§ THE PROBLEM: In your copy, include no images, and write out every entry below exactly as it stands.

*** Begin section ***

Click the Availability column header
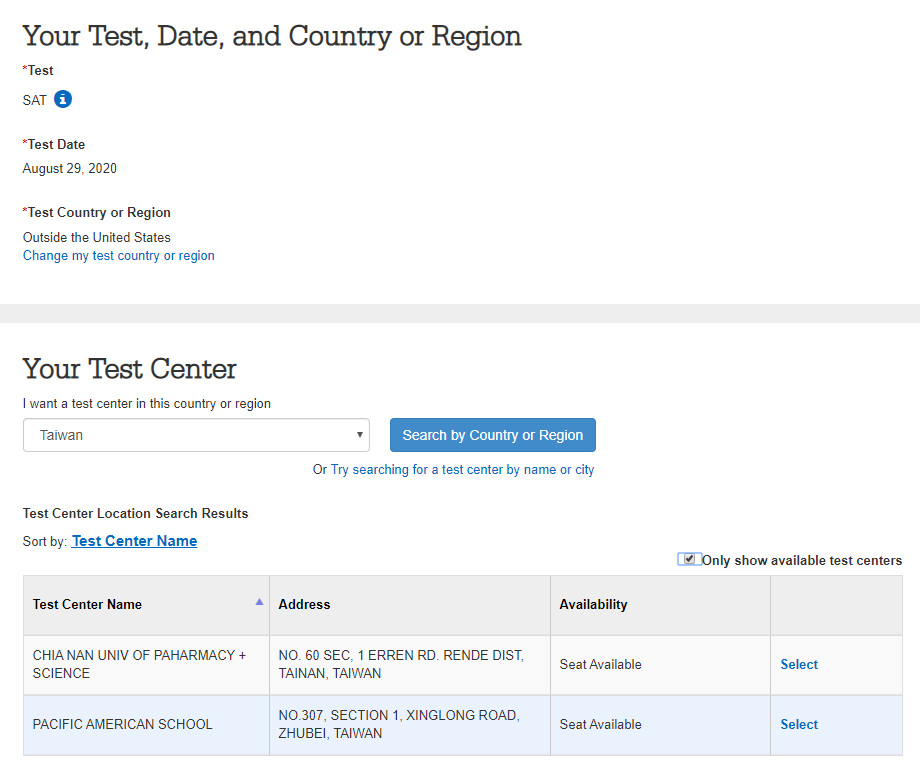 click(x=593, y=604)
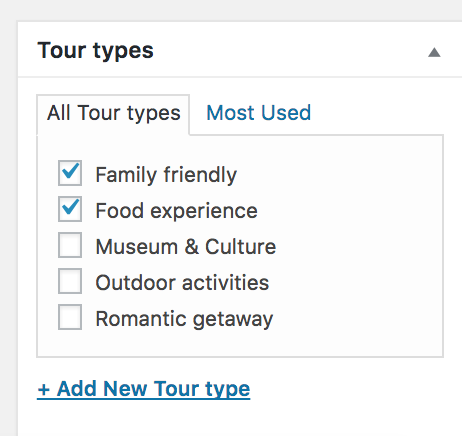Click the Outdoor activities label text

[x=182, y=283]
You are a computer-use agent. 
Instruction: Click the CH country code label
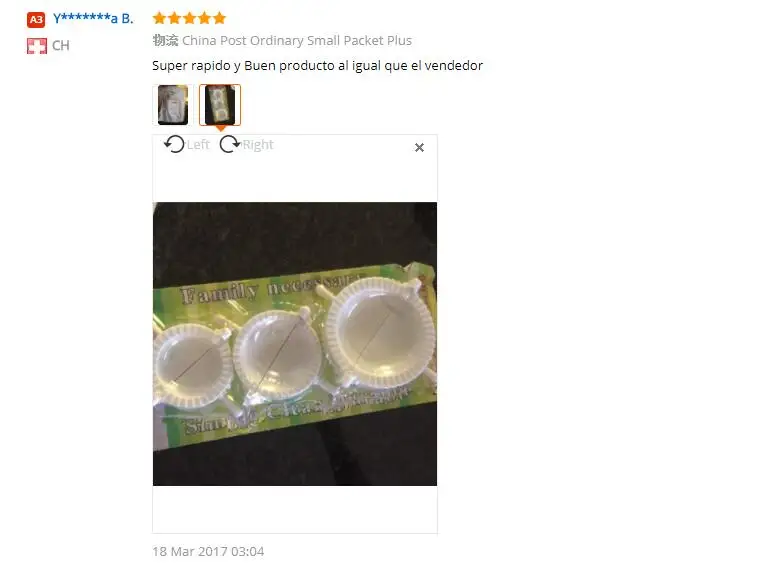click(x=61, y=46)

*** End section ***

§ SOLUTION FOR THIS EXERCISE:
Click the Availability column header
 click(x=593, y=604)
Click the Outdoor activities label text

[x=182, y=283]
You are a computer-use agent. 
Instruction: Click the CH country code label
click(x=61, y=46)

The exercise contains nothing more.